Simmons thanked her with a bemused smile, handed the shirt over to Cortez when she turned away, and then turned to watch the screens showing the ship’s power production. On deck, crew stood near the cables that snaked off the ship and ran under the Bay’s waters to the pier near the park.
“At ninety-nine percent power capacity,” said Cortez. “ATHENA is online, it’s green for go.” After the failures they’d had with the ODIS-E software, the decision had been made to keep using the old ATHENA management system. It would have to be isolated, not networked with any other ships for security reasons, but at least they knew it worked.

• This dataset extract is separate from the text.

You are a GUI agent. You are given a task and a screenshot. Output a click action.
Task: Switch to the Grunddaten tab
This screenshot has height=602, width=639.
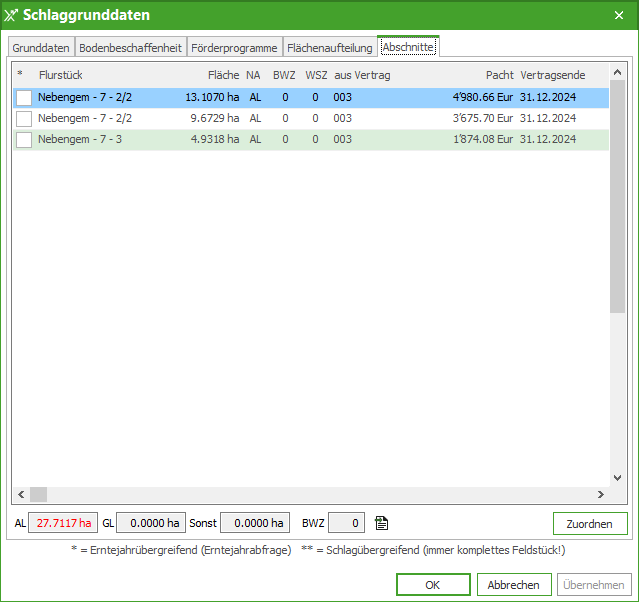41,48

“Execute the transfer,” Simmons ordered.
The lights flickered out on the bridge, causing Admiral Murray to wince. Onshore, a microsecond later, the stadium lights flickered and then returned to normal, the ship’s systems now feeding their demand as well as the surrounding neighborhoods’. The Z’s crew could hear cheering from the park. They knew it wasn’t for them; the forty-four thousand people inside were celebrating a leaping catch that had robbed the Nationals of a home run. But the crew felt like it was for them all the same.
A tense silence took over the room. Claiburne mostly tracked the game — the Giants were now at bat and ready to add to their 5–3 lead. Simmons and his officers monitored the screens playing beneath them on the lower deck, windows onto the ship’s systems status. None of the crew frantically chasing software glitches or figuring out ways to dump heat buildup were visible, yet their grueling work was revealed by the soothing reds, blues, and greens of the monitors. The Z was feeding the shifting demands of the park, but at a cost. Self-defense systems went on- and offline; secondary systems collapsed; and ATHENA itself started to act up.
Cortez caught Simmons’s attention and tapped his own ear.